SOURCE PASSAGE section start

Director: Mike Nichols

Closer is a mean-spirited, vicious, and ugly love story. Love story? It is as if Mike Nichols has taken the sunny fantasy that is the typical movie love story and turn it inside out, exposing all that is loathsome and sordid in human relationships.

Conversely, the cinematography is stunning and beautiful, and mirrors the claustrophobic boundaries of the plot. It feels as if the camera’s landscape is almost exclusively tight-framed shots of the four character’s faces. In the way Hitchcock would work within sever, self-imposed restricted landscapes (a lifeboat (Lifeboat), a courtyard (Rear Window)) Nichols self-imposed limitation is his casts’ expressions, never venturing far from each face. And it works spectacularly. His cinematic method is mirrored by Julie Roberts’ character, Anna’s, photographic portrait style. Anna creates tight framed, large-scale portraits of faces in various expressions of pain. And in Closer it seems if you stopped the film from rolling each minute you could extract another gorgeous still portrait from the frame to hang along side Anna’s work.

As far as the story, it is a script with boundaries as tight as the cinematography. I cannot think of a line spoken in the film by anyone but the 4 characters involved in these ugly, criss-crossing relationships. It is hard to recall even another human entering a frame of this film. Closer is a nasty, claustrophobic, four-way character study, with each character given equal weight. The four characters, who all meet in various ways and all by chance, betray each other with the others over the course of the film. Jude Law’s Dan ends up the most broken character by the film’s end, having lost both women to Clive Owen’s Larry. Larry, who refers to himself as a simplistic and caveman (both true), comes out on top of the power struggle. Larry is also the most reviled character having destroyed both Anna and Dan by the film’s end with his vicious, vengeful control. Anna is the weakest character, referred to a number of times as a coward. Easily manipulated by Larry, Anna succumbs as Larry possession. She is deeply unhappy, but unable to fight against Larry’s relentless will.

SOURCE PASSAGE section end

• DIRECTIVE 1
Answer these questions using the review of Closer, one per line and marked like the questions:
(a) Who directed Closer?
(b) Which two Hitchcock films does the review name as examples of restricted settings?
(c) Which character does the review say ends up the most broken by the film's end?
• DIRECTIVE 2
Write the next part of the review of the film Closer, picking up right after its final sentence.

DATA section start

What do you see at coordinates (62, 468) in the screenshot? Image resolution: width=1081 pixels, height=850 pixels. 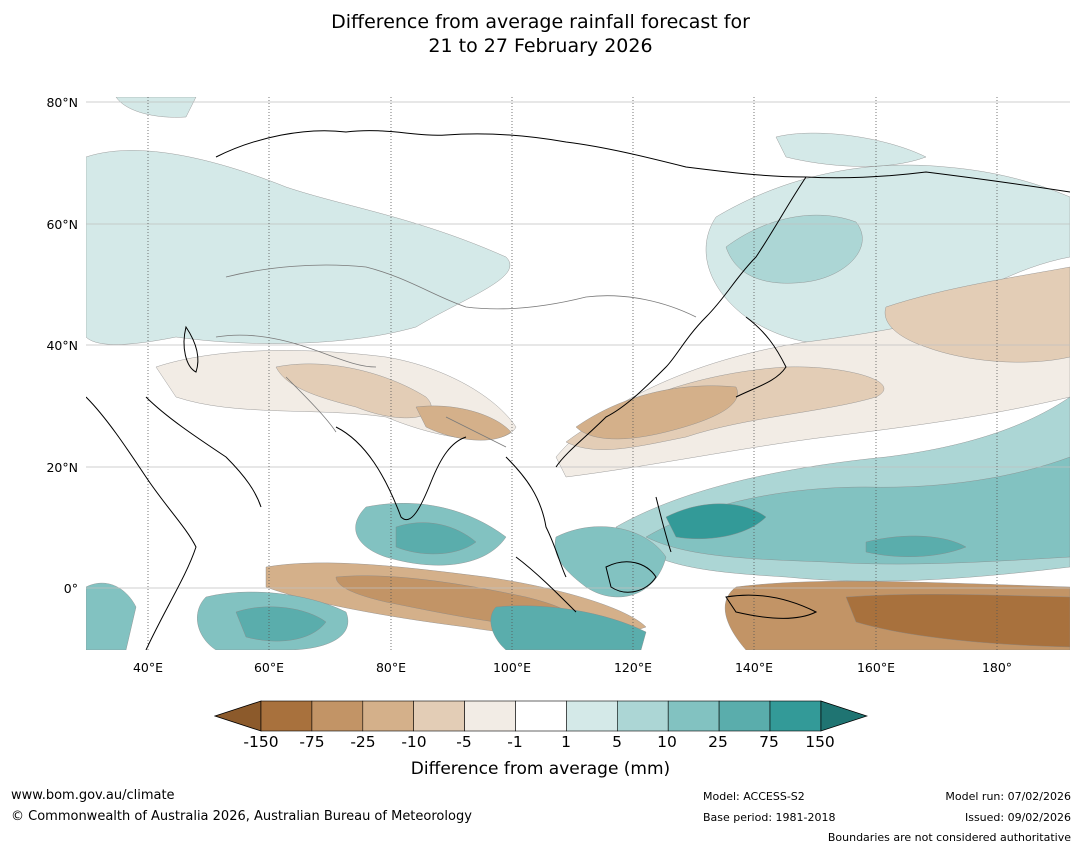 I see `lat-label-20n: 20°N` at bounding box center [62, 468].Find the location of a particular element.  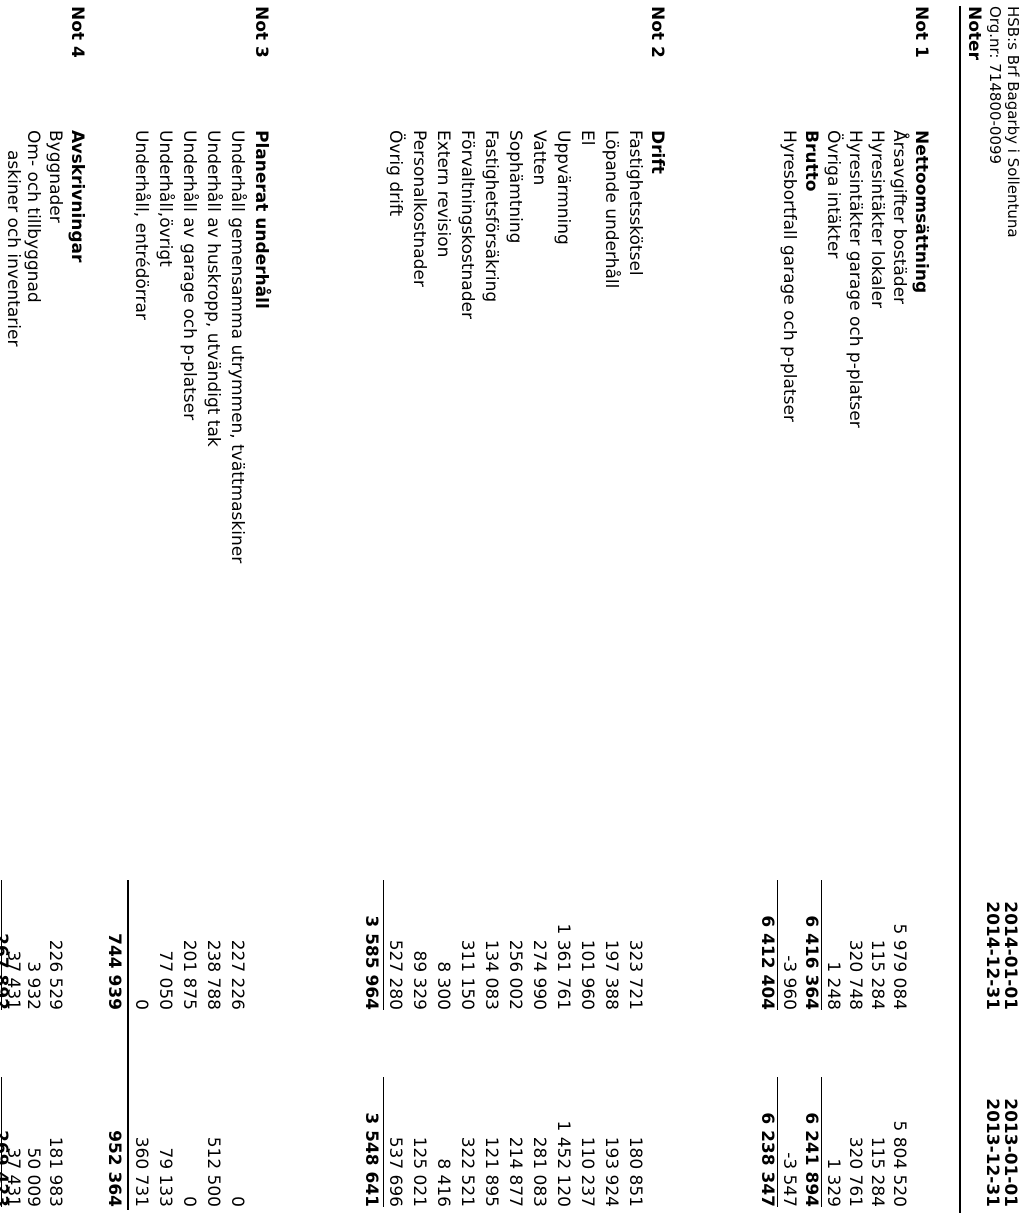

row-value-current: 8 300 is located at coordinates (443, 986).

DATA section end

• YOUR RESPONSE 1
(a) Mike Nichols
(b) Lifeboat and Rear Window
(c) Dan, played by Jude Law

• YOUR RESPONSE 2
Portman’s Alice is the least damaged by the events in the film, perhaps because of her youth. (Alice is 24 by the end of the film’s 4-year time span.) Alice alone is able to escape. In the final scenes Alice frees herself of all emotional ties to Dan and physically escapes back to New York. The final scene showing Alice walking confidently down Time’s Square is a powerful image of strength, and more importantly personal reinvention. New York, of course, is the symbol of personal freedom, the city to which countless people have fled to forget the past and emerge a self-invented new person. And if there was ever a situation someone would like to scrub herself clean from, it is the grime of this film. The fact that we find out in the next to last scene that she was living a lie in London under a made up name makes her rebirth in New York all the more complete, and the break from this past all the more clean. Conversely, the three characters that did not escape seem all the more trapped and destroyed.

Uniquely, Nichols has no main character, no sympathetic point of view to serve as a lens into the films. Additionally, the most despicable character, Larry, does not meet his dramatic justice, but instead has assumed power over Anna, and has left Dan damaged and alone. Neither devise is extraordinary in itself; however, such devises are more common in crime films, and Closer, if told traditionally, would be romantic comedy (here, a romantic comedy told with the sensibility of Reservoir Dogs). It is as if Nicholas is getting his own vengeance against the typical saccharine, Hollywood love story, showing an amount of sordid darkness equal to the standard amount of romantic sunshine.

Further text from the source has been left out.